Лекции по истории культуры, СПб., стр. 47-48


СЕНТЕНЦИИ КОГЕНА

Герман Коген (1842-1918) – немецкий философ, с именем которого связано рождение знаменитой Марбургской школы неокантианства. В его творчестве выразилось традиционное для еврейских мудрецов галута* стремление измерить новейшими идеями прочность и величие еврейского духа. Ориентация на И.Канта как «лучшего из новых философов» обусловлена у Когена тем, что для Канта центральным звеном человеческого духа является именно нравственность, а человек выступает в его системе не средством, а целью всего сущего. Эта идея, однако, берет, по мнению и свидетельству Когена, свое начало именно в «религии Пророков». В этой же «религии Пророков» он усматривает и истоки того социалистического учения, которое обретало нарастающую популярность среди просвещенного мира. Между тем, очищая это учение от вульгаризующего его материализма и атеизма, Коген ратует за социализм посредством утверждения этического идеализма и кладет начало утвердившейся позже традиции взаимоприближения Маркса и Канта, что опять же полностью соответствует, по словам философа, «догматам нашей веры».

Значение Когена для развития еврейского духа заключается прежде всего в его успешной попытке совершенствования путей обоснования высокой миссии Израиля в деле всечеловеческого спасения.
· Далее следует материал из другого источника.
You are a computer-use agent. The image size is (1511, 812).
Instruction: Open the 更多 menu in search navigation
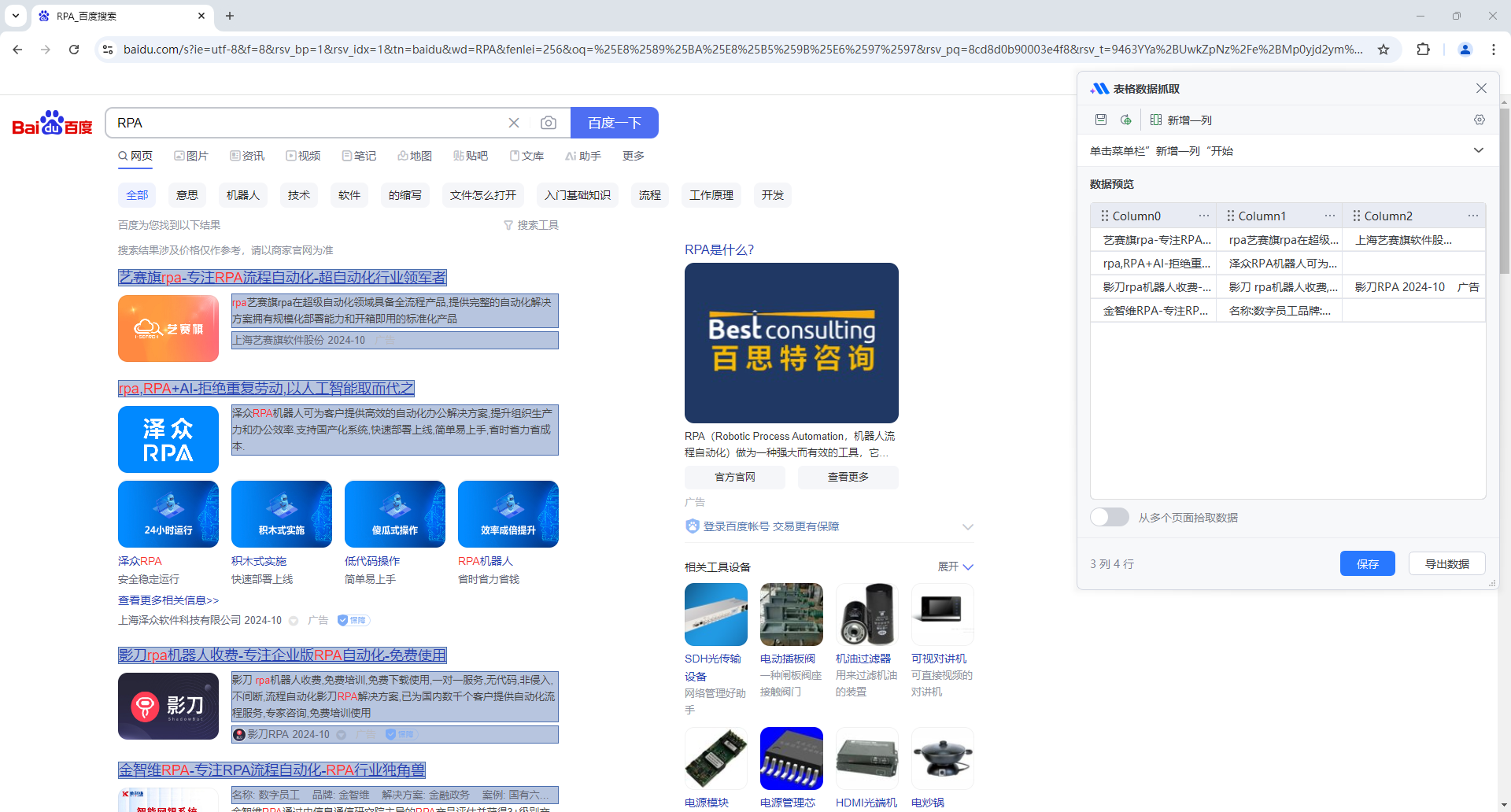point(634,156)
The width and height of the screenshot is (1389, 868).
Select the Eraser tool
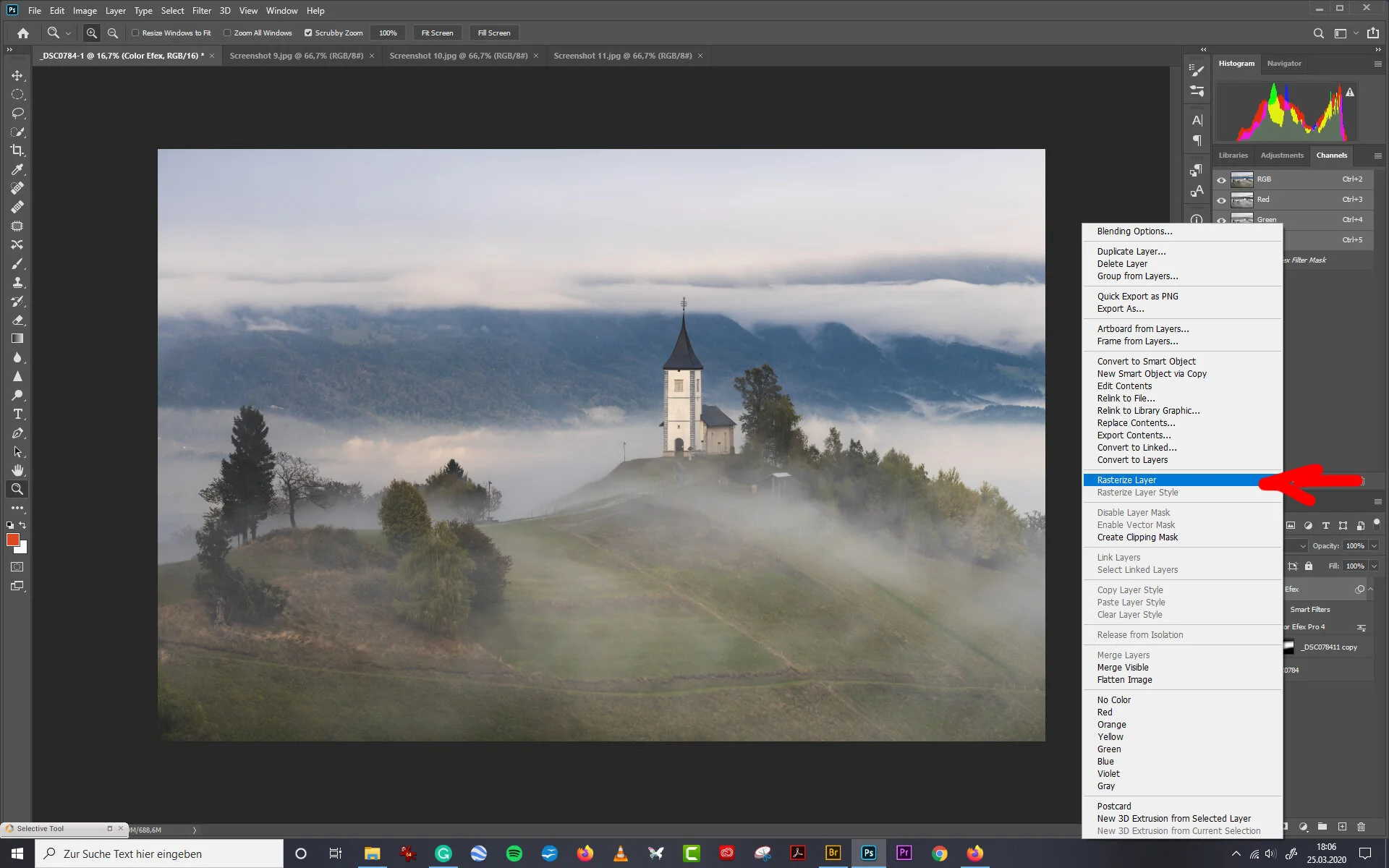17,320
Действие – вот что является доказательством существования и мерилом Священного Духа.

Die Religion der Vernunft

Смысл Бога в том, что Он Себя проявляет.

Ethik des Reinen Willens

Бог есть прообраз человеческой нравственности. Что же иное может составлять сущность Бога, – я лично не знаю и не желаю знать.

Religion und Sittlichkeit

Царство Божие вбирает в себя все те нравственные принципы, которым принадлежит действенное место в современном представлении об обществе.

DOS Gottesreich

Судьба Господа Бога вверена Израилю.

Там же

Все народц без исключения обязаны идти вместе с евреями к Иерусалиму, ибо всем дано стать священниками.

Religiose Postulate

Все, что вы зовете христианством, я называю профетическим иудаизмом.*

Из письма

* Т. е. иудаизмом библейских Пророков

Иудаизм – религия разума.

Название сочинения

Единобожие, предложенное иудаизмом, оказалось неизменным оплотом нравственной культуры всех последующих эпох.

DOS Gottesreich

Заповедь о Субботе является квинтэссенцией доктрины этического монотеизма. Заповедь эта есть символ Господней любви. Суббота оказалась самым действенным ангелом-хранителем еврейского народа. За субботней свечой еврей из гетто забывает все свои невзгоды и тревоги. В свете субботней лампы растворяется весь его позор и все его обиды. Господня любовь, обращаемая на него в каждый седьмой день недели, каждый раз заново вселяет в него чувство гордости и человеческого достоинства даже под прокопченной и приземистой крышей его покривившейся хибарки… Если б даже иудаизм подарил миру одну только Субботу, то и в этом случае он зарекомендовал бы себя как явление, предоставляющее радость и обеспечивающее покой и мир всему человечеству. Суббота явилась первым шагом на том пути, который ведет к посрамлению рабства.

Die Religion der Vernunft

Тому, кому не приходилось никогда видеть еврея, нашептывающего «Шемах Исраэл»* в минуты молитвенной службы Неила или в минуты предсмертные, – тому неведома сущность религиозного экстаза.

Там же

*Т.е. "Слушай, Израиль!", – начальные слова важнейшей из еврейских молитв, утверждающей принципы единобожия и приверженность делу отцов.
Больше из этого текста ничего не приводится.